**To do:**
Check every line of the entries for the string "This" and return the ones that contain it.

**Entries shown:**
★ ★ ★ ★

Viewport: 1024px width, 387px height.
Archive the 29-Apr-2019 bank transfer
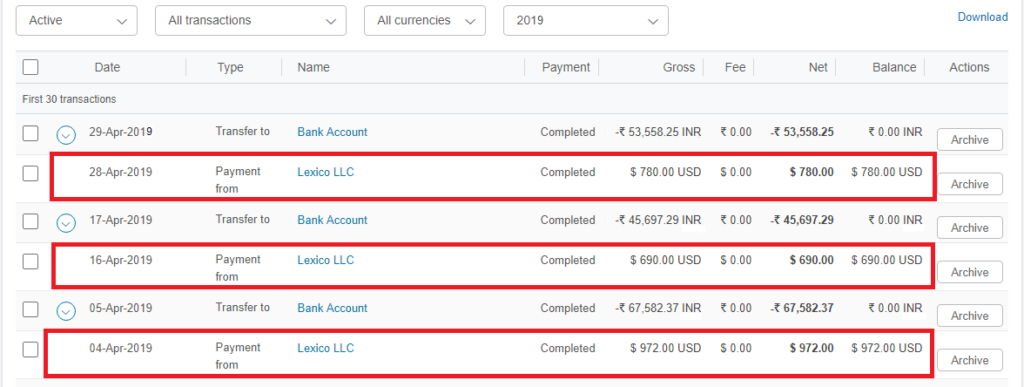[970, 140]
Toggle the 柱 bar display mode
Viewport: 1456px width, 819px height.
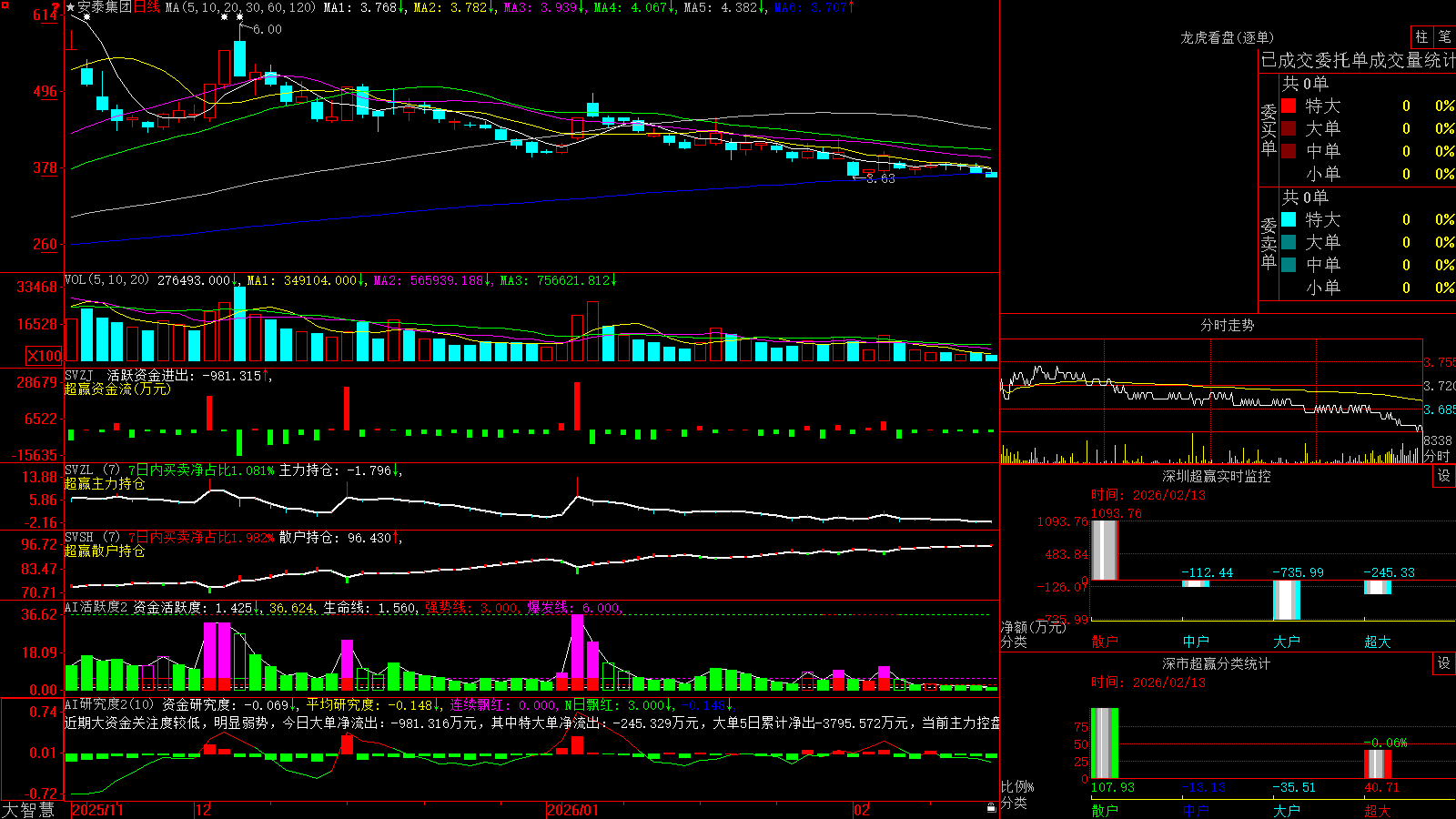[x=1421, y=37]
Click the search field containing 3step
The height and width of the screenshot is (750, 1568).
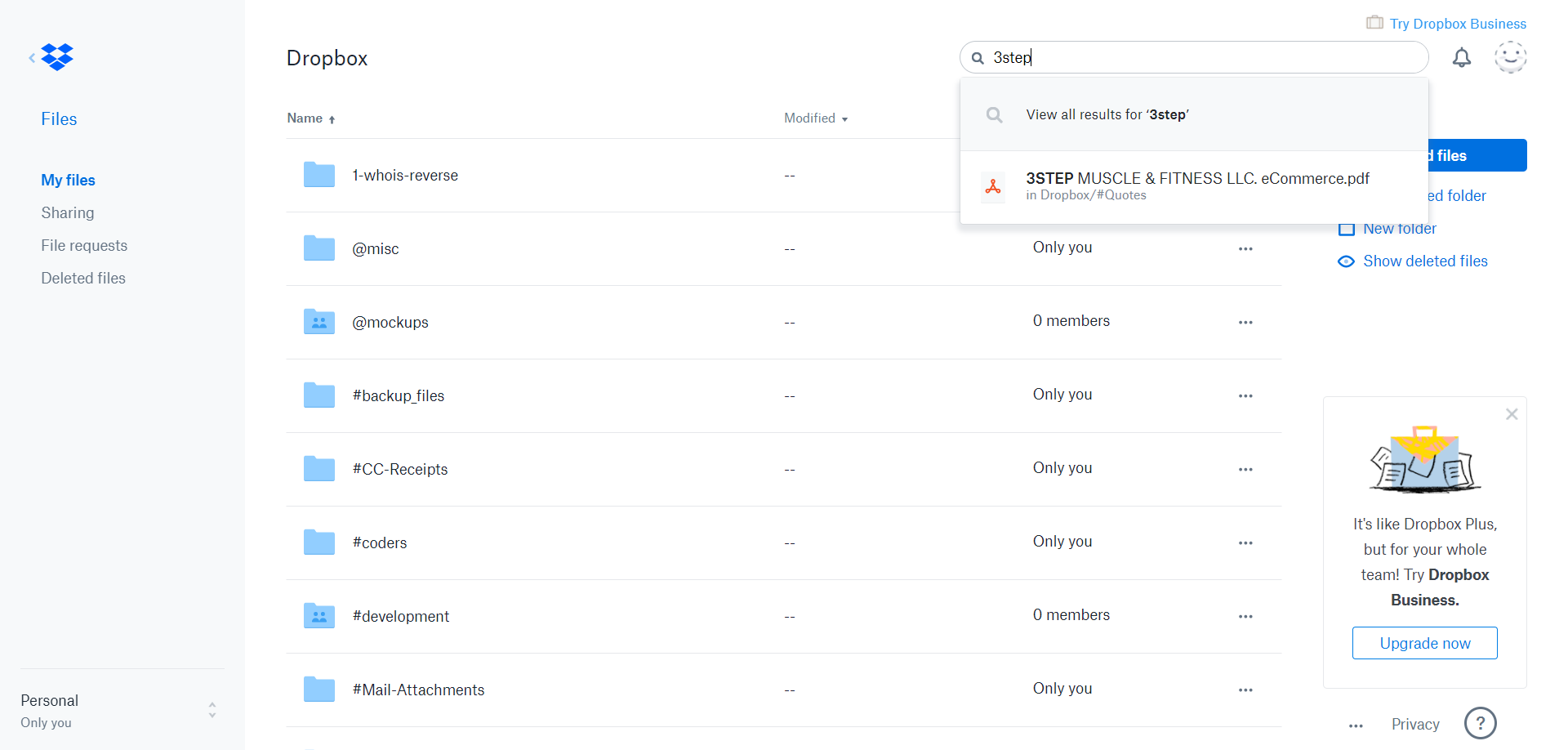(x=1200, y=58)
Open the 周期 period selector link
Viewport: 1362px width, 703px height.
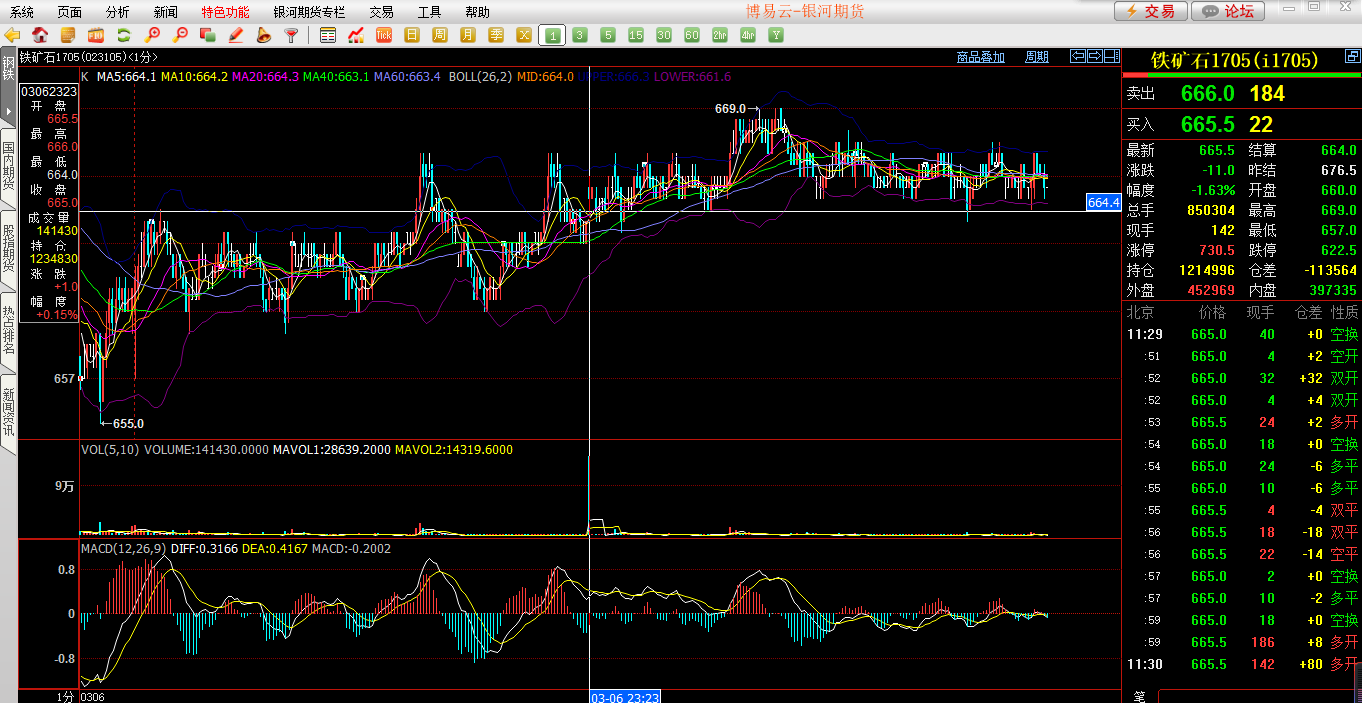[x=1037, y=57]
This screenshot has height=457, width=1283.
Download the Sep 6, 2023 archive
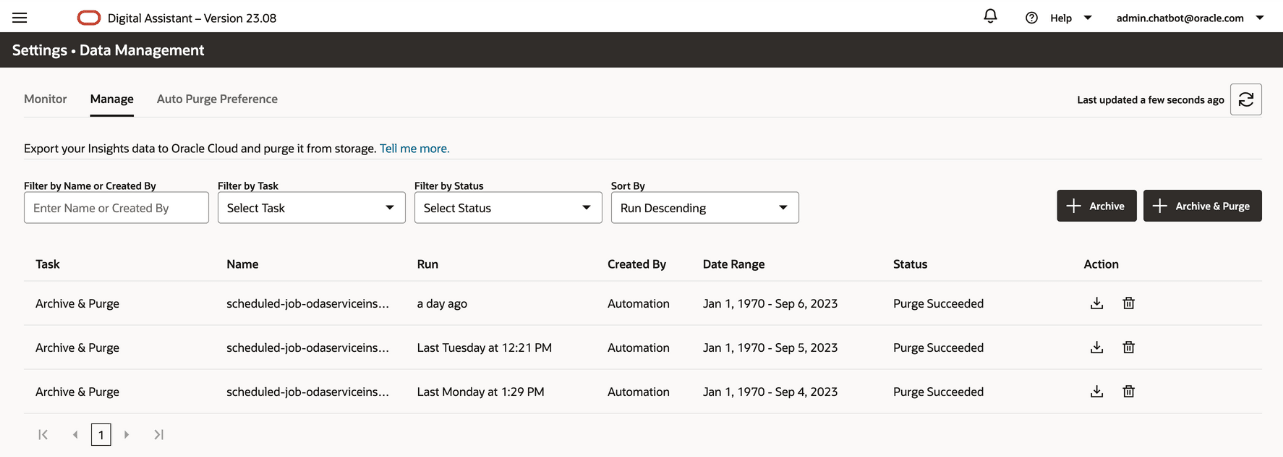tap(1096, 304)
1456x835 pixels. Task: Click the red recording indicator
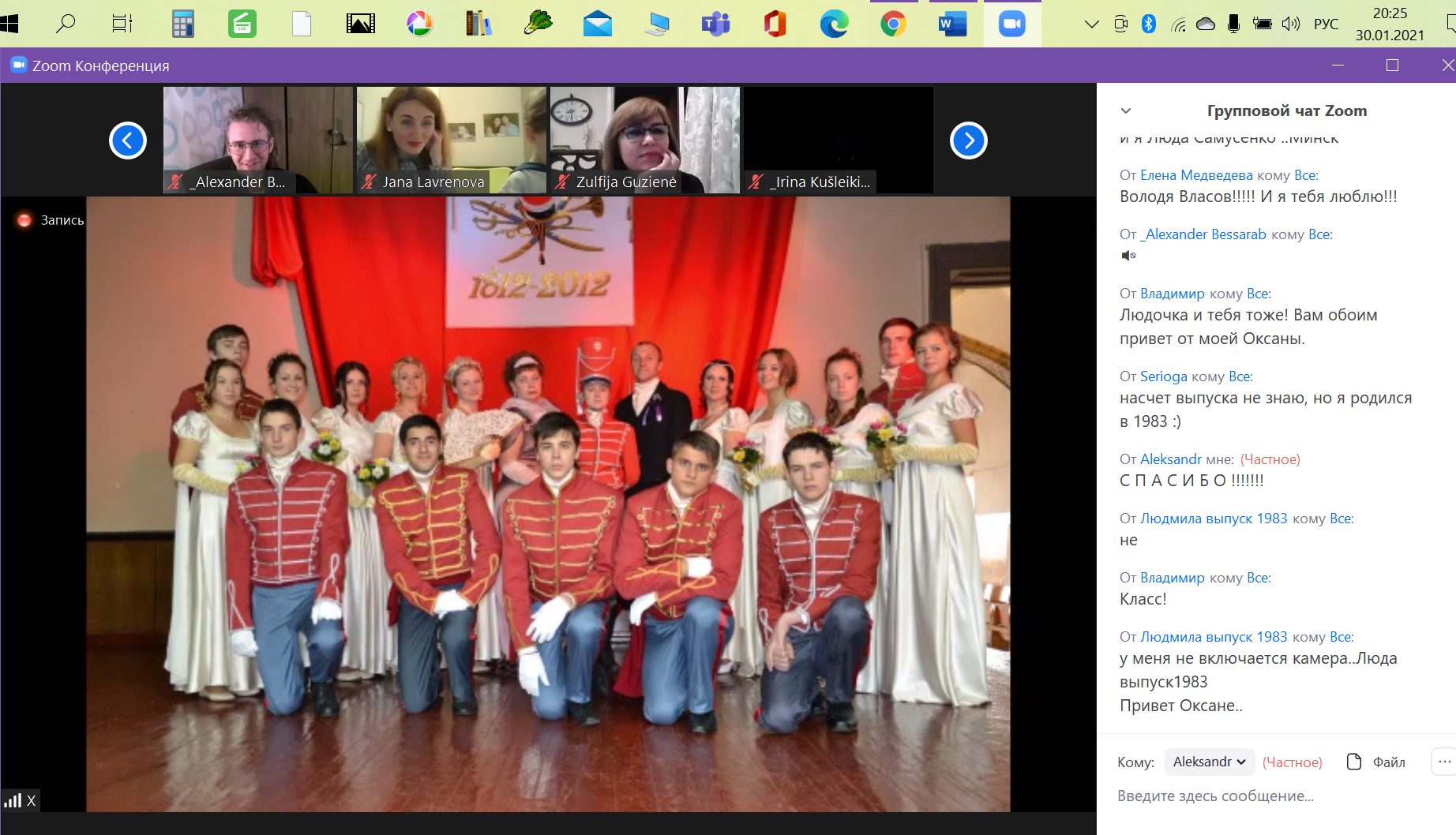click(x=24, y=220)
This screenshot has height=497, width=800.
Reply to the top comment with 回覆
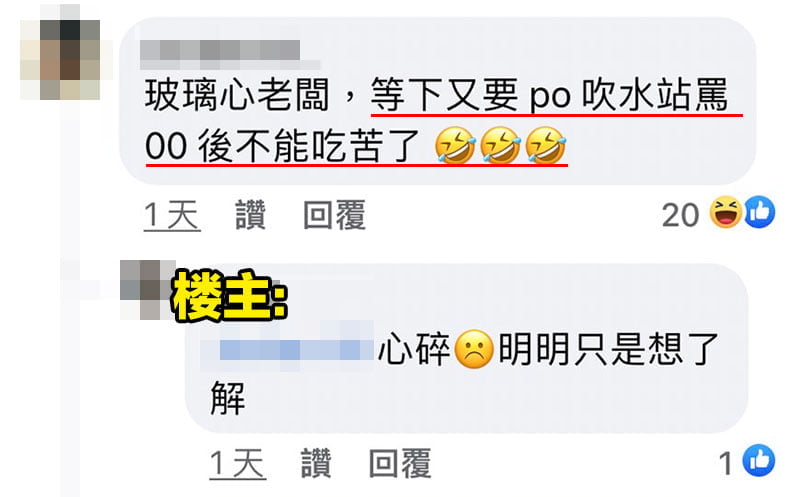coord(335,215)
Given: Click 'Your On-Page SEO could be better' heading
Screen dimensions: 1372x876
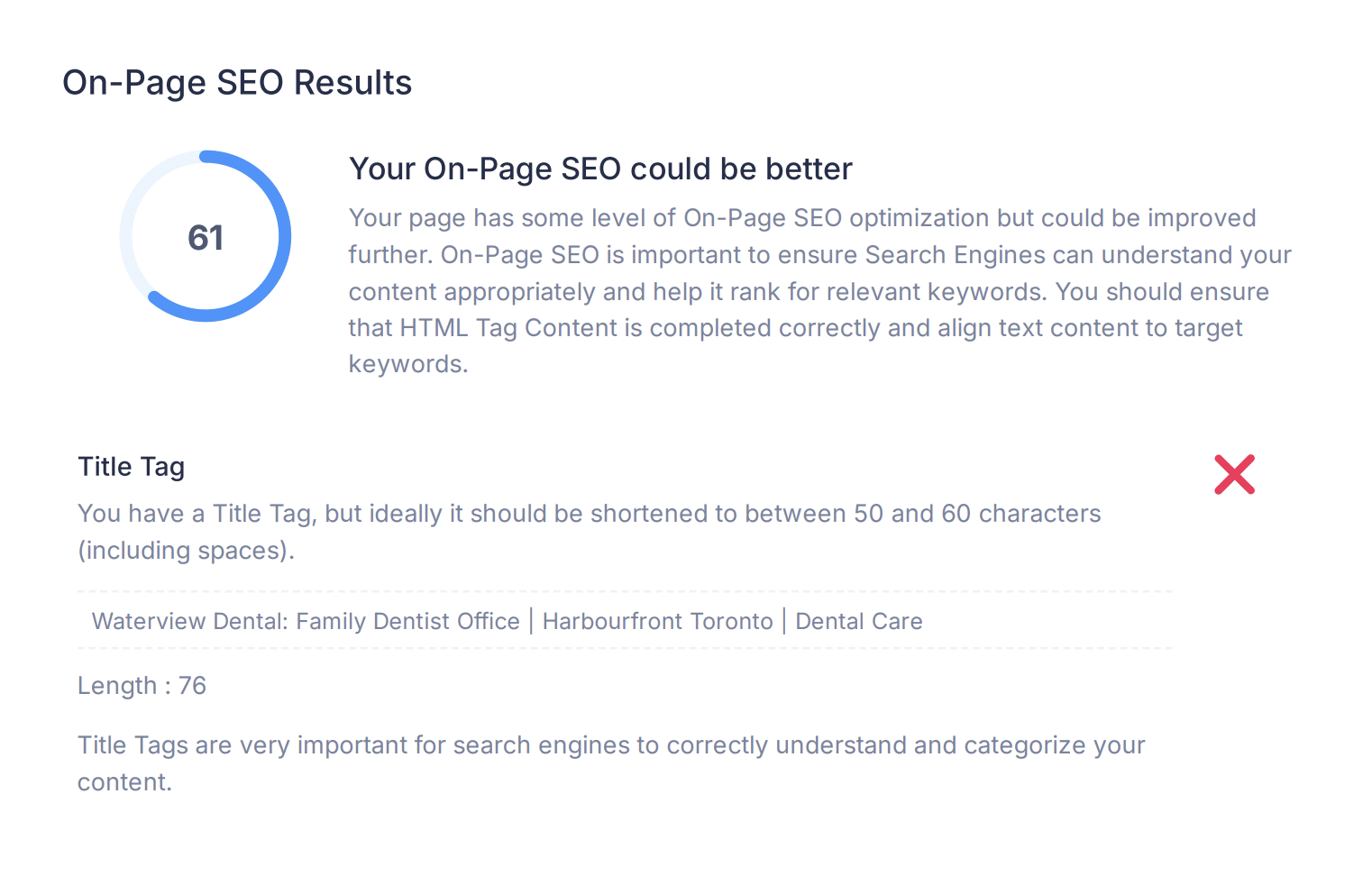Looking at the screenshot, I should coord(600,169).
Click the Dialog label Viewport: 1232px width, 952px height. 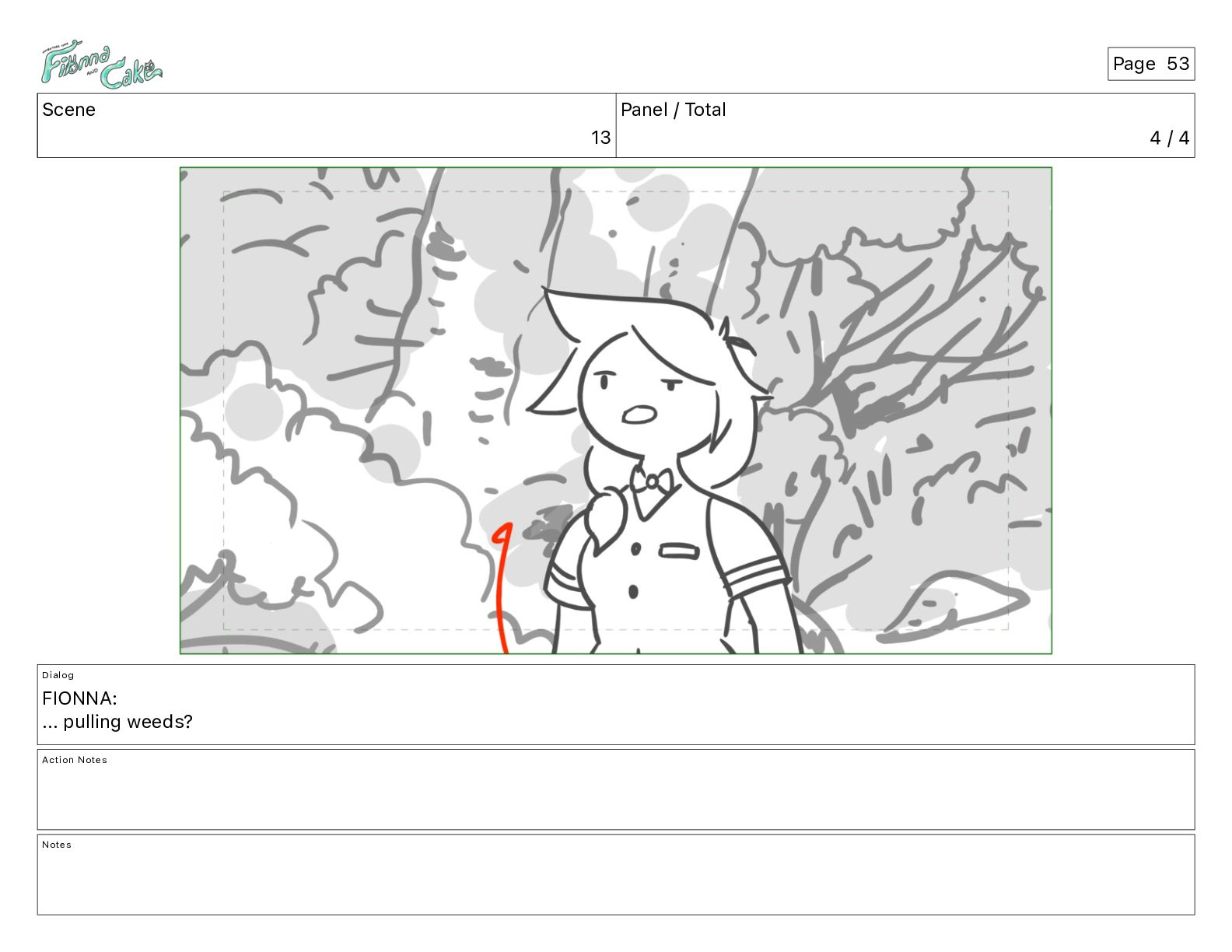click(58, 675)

★ ★ ★ ★

**Response area:**
This screenshot has height=457, width=1283.
This screenshot has height=497, width=800.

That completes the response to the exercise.